The paper is organized as follows: Section 2 presents how first-past-the-post systems work in different countries around the world, while describing both the historical evolution of the system and the way legislative mandates were distributed in some countries. Section 3 analyzes how the system actually works and proves that the system will produce distortions in the seat/vote curve even without voters engaging in tactical voting, while Section 4 provides a laboratory experiment approach in order to test for the presence of tactical voting among voters. In order to account for each person’s intensity of preference regarding a political party, an asymmetrical payoff function was built. Section 5 analyzes the voters’ strategic behavior, and in Section 6 the main conclusions of the study are highlighted. The instruments used in the laboratory experiment are provided in the Appendices.

2. The First-Past-the-Post System in the World

The first-past-the-post system is commonly used in different states all over the world, such as the United Kingdom, the United States of America, Canada and India. Even though referendums have been held over time in order to see whether this voting system should be changed (e.g., the UK’s electoral reform referendum of May 2011 [28]), the referendum proposals have been defeated and the first-past-the-post system continues to be used. In the following section, an overview of the adoption of the first-past-the-post system in two of the above-mentioned countries is presented along with some results from the electoral voting processes.

2.1. The First-Past-the-Post System in the United Kingdom

In England, the parliament was at first a council of the king, which gained more and more power over time. Parliamentary representation had a territorial basis. There were two types of divisions: “counties” based on rural areas, and “boroughs” for cities and towns. Each constituency was represented by two members of parliament [42]. Representation on a geographical basis is consistent with the fact that the medieval economy was based on land. Moreover, the electoral system was simple: the candidate with the largest number of votes was the one elected [42].

We can notice that the main characteristics of the first-past-the-post system were already in use: the territory of the state was divided into territorial constituencies, each one of them organizing a separate electoral competition in order to elect its own representatives. The candidates with the largest number of votes were elected.

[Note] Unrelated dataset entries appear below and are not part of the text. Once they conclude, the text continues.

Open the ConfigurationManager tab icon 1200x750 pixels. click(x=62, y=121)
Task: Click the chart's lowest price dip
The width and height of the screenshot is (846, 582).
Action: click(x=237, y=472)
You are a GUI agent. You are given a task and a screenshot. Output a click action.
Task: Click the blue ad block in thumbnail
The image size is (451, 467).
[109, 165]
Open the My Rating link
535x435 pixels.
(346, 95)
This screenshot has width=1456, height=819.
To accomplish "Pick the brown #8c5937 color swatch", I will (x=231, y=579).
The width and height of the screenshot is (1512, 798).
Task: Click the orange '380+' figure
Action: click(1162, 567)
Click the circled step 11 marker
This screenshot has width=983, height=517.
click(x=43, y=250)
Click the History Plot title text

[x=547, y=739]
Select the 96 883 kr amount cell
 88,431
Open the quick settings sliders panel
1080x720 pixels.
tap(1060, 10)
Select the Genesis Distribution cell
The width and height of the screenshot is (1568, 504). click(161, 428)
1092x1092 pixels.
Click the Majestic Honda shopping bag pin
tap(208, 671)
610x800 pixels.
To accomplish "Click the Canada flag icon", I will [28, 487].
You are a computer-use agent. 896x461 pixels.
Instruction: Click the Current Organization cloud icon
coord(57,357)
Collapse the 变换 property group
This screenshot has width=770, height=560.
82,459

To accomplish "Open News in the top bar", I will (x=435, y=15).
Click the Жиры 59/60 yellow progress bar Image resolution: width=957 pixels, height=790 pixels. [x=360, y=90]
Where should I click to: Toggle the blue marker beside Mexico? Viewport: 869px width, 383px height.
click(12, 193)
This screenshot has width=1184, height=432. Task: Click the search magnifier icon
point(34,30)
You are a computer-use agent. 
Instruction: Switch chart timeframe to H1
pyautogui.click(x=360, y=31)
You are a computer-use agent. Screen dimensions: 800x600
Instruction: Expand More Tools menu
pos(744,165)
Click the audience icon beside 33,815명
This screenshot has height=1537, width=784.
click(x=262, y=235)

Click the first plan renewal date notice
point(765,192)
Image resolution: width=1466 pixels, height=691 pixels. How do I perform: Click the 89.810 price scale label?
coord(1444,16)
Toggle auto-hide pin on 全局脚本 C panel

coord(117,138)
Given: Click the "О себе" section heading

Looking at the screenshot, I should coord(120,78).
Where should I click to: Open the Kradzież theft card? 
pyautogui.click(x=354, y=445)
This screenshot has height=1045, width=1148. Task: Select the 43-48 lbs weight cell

These elections differed from first-past-the-post elections only by the fact that constituencies had two representatives rather than one.

The British system evolved to become a first-past-the-post system partially due to the inherited territorial characteristics of the political system. This fact may show that the first-past-the-post systems have a better capacity of representing local interests.

After the Second World War, British politics were dominated by two big parties, namely the Conservative Party and the Labor Party. During the second half of the 20th century, only the February 1974 elections did not result in a majority for one party [21]. In this period, a growth in the number of votes for the third party did not result in a corresponding number of parliamentary mandates for that party [21].

In the 1990s and early 2000s, British elections continued to result in majorities for one party, while the percentages for a third party continued to be significant. As a result, the third party had over 10% in all elections after 1974 and over 20% in 1983, 1987 and 2005 [43].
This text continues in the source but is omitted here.